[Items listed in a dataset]

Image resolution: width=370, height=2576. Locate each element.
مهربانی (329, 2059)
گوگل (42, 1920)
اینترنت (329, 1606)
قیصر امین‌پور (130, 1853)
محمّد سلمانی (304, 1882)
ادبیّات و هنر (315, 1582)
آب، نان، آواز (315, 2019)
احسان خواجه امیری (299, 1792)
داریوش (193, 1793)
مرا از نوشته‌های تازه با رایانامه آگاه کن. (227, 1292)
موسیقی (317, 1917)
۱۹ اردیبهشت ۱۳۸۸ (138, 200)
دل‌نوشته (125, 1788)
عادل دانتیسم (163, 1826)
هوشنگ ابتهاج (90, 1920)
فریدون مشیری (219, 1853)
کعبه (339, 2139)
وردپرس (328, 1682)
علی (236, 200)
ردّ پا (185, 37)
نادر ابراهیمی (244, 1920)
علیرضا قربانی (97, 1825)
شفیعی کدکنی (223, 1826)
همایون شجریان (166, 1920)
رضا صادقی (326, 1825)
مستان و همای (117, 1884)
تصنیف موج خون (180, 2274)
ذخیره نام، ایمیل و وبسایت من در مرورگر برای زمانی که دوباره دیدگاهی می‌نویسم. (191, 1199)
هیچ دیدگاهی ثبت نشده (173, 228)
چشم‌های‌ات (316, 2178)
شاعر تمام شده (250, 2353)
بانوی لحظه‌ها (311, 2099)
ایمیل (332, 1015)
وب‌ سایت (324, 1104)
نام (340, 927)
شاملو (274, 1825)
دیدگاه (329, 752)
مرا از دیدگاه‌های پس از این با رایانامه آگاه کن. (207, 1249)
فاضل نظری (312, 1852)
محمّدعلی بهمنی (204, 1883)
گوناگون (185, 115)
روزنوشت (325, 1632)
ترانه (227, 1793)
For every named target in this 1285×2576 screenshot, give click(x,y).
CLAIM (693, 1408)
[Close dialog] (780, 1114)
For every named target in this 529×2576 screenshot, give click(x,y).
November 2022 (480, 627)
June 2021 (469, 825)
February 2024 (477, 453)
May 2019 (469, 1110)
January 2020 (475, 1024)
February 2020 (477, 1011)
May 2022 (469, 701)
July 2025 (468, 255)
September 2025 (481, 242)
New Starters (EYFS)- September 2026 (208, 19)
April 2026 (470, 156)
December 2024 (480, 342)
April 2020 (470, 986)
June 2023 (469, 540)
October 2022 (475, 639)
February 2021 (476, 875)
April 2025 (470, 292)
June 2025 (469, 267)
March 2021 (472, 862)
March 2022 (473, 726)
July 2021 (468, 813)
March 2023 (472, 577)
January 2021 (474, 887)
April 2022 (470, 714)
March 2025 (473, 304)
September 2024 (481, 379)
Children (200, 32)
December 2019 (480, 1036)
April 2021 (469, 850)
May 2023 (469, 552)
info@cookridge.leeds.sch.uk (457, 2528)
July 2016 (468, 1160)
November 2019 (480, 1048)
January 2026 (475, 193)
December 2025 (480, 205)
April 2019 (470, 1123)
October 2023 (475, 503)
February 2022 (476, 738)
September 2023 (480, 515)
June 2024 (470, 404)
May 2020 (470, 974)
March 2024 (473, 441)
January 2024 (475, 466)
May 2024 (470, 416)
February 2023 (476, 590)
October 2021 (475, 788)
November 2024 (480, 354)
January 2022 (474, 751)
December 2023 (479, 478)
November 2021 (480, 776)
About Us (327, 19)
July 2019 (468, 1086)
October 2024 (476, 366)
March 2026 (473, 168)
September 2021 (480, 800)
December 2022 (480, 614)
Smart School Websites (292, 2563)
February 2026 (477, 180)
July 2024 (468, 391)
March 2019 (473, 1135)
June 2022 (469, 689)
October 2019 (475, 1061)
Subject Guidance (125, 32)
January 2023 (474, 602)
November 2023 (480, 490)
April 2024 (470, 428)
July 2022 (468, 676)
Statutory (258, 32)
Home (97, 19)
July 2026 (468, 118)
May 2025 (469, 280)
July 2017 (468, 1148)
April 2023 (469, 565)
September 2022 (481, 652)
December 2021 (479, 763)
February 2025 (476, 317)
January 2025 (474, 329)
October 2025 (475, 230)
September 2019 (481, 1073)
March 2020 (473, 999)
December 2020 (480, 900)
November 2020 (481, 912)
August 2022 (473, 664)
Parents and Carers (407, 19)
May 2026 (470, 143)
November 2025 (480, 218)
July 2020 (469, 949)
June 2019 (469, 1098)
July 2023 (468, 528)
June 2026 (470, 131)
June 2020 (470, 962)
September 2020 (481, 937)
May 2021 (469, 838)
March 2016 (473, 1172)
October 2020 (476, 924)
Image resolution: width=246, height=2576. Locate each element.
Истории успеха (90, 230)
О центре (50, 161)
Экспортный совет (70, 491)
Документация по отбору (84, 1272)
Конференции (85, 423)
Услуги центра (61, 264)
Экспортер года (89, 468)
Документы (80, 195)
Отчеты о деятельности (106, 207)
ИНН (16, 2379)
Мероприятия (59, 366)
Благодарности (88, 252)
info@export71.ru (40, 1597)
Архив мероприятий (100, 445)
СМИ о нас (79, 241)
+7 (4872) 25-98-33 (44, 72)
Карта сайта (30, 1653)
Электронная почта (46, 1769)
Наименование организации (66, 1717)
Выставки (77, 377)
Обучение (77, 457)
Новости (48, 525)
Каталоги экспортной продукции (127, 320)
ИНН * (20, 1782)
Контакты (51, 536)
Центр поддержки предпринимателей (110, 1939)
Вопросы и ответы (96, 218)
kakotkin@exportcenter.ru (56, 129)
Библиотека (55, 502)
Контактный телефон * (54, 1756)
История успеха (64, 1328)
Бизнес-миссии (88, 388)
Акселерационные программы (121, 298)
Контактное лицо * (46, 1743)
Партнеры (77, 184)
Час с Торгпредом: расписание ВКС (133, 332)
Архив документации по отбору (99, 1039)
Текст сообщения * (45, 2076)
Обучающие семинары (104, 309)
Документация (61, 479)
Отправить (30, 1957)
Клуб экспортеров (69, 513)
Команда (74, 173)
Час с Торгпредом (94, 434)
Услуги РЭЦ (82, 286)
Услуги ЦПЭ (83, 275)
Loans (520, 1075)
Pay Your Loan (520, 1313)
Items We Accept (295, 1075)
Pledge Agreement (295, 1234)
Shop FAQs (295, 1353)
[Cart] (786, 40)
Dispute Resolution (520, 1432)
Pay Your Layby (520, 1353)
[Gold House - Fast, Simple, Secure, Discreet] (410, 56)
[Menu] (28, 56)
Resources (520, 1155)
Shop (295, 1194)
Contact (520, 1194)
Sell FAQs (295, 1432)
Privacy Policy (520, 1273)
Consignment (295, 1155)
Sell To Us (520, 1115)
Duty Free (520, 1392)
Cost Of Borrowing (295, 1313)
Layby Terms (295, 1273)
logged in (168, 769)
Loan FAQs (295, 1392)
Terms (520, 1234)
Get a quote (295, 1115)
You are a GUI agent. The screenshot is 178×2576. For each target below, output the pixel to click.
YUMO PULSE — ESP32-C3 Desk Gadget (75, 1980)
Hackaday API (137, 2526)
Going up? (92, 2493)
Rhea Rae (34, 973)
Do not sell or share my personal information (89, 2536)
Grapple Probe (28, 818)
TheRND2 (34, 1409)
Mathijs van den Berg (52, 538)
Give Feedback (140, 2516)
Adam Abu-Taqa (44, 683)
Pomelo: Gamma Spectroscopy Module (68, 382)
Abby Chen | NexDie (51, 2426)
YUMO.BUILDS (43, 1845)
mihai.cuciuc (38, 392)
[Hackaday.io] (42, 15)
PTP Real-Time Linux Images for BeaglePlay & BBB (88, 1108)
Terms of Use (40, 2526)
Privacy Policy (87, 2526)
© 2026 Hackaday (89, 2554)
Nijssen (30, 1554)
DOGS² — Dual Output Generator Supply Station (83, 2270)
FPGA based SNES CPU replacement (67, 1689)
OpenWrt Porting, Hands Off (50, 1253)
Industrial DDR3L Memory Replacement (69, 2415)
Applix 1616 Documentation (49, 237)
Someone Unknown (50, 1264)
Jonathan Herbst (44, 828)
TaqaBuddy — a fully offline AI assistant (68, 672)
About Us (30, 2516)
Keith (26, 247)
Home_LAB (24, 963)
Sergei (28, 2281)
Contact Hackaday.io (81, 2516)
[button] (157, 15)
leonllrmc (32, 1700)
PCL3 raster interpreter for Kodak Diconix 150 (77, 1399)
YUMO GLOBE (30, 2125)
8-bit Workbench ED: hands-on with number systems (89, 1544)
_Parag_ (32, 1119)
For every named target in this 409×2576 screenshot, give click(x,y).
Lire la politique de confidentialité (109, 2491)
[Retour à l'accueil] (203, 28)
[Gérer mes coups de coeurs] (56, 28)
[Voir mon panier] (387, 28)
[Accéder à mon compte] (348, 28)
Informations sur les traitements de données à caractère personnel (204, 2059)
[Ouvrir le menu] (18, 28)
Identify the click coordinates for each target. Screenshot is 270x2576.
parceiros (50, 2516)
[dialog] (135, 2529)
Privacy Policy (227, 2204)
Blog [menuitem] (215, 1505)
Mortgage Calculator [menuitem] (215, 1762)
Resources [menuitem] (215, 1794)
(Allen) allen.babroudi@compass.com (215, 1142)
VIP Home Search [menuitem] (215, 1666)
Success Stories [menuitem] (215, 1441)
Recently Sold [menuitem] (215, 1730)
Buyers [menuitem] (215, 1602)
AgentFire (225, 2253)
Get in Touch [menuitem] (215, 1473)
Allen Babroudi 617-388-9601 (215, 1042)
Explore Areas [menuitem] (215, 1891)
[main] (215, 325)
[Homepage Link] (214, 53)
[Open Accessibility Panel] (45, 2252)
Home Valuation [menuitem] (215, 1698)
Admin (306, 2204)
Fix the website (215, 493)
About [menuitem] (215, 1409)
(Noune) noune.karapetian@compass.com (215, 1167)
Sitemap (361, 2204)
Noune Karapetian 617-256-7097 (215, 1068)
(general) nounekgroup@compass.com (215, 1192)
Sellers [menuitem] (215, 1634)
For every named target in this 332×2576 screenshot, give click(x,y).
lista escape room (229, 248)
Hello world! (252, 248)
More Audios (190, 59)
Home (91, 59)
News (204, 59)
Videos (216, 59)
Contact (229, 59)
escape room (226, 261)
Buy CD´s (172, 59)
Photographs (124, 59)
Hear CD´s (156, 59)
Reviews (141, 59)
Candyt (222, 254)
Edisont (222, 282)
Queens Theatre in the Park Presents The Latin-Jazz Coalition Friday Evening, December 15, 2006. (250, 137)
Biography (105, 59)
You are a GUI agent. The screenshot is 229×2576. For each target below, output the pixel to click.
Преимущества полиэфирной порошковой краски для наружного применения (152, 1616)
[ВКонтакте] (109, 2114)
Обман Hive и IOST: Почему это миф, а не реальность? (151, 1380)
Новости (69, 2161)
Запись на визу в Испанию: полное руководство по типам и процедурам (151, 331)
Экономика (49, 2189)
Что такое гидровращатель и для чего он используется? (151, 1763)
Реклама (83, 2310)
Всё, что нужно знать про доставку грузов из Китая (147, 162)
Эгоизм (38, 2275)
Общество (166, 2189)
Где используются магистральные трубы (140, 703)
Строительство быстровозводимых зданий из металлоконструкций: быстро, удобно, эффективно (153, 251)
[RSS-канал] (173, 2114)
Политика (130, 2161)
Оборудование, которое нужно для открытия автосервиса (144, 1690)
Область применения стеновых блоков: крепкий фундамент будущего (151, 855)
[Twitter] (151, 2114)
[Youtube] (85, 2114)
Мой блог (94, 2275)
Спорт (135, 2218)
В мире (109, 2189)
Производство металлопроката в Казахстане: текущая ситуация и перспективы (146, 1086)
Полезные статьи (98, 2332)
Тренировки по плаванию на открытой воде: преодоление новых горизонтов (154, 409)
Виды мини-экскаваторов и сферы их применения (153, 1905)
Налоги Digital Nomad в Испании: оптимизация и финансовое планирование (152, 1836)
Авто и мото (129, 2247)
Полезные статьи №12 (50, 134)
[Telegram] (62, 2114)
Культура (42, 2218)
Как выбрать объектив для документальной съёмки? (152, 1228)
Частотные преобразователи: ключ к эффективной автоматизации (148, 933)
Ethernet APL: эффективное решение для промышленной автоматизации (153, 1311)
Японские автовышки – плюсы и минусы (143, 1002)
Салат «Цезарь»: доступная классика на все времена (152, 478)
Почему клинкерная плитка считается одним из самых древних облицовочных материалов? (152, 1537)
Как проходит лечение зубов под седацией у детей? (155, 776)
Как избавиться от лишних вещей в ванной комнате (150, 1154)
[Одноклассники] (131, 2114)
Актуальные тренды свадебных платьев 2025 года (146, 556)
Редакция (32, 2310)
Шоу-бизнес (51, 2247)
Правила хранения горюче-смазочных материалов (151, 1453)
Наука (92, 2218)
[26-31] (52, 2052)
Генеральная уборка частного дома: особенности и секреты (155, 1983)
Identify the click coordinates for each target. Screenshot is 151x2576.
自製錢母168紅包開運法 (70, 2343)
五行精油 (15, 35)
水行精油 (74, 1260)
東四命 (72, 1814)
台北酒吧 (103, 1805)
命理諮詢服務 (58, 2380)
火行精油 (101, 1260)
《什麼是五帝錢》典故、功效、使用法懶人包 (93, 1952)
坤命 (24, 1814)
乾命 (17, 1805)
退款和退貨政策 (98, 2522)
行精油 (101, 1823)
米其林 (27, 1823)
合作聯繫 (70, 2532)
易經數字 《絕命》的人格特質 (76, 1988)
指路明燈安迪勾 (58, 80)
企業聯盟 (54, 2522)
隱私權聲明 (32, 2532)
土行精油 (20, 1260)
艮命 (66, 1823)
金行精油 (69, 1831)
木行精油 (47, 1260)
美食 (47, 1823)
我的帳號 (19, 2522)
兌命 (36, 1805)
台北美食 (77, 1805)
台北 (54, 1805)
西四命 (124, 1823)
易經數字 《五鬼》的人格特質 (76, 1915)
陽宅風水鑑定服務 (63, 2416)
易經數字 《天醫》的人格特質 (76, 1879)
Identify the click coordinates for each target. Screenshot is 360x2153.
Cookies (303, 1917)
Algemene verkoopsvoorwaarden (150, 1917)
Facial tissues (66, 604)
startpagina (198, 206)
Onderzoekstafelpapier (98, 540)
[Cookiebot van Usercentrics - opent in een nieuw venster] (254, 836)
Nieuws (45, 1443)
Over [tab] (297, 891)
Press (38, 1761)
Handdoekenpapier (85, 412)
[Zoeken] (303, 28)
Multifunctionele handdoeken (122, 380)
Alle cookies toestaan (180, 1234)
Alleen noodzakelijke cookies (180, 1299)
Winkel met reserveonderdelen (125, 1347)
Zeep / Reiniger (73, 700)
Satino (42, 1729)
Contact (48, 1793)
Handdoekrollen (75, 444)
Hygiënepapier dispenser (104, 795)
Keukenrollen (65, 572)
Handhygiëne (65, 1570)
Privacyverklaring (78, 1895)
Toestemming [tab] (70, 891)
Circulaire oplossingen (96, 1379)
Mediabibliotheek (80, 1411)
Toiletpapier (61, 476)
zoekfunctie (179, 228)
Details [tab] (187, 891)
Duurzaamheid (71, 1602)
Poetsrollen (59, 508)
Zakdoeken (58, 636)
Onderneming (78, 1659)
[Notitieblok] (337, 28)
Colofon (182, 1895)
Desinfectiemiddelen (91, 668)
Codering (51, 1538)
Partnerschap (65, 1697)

■ Work instruction
Give back exactly the lines above, from the line containing "روزنوشت (325, 1632)" through the line containing "February 2024 (477, 453)", with both end lines and nothing more.

■ Result of the exercise
روزنوشت (325, 1632)
ترانه (227, 1793)
For every named target in this 1285×2576 screenshot, give click(x,y).
CLAIM (693, 1408)
[Close dialog] (780, 1114)
For every named target in this 529×2576 screenshot, give click(x,y).
November 2022 (480, 627)
June 2021 (469, 825)
February 2024 (477, 453)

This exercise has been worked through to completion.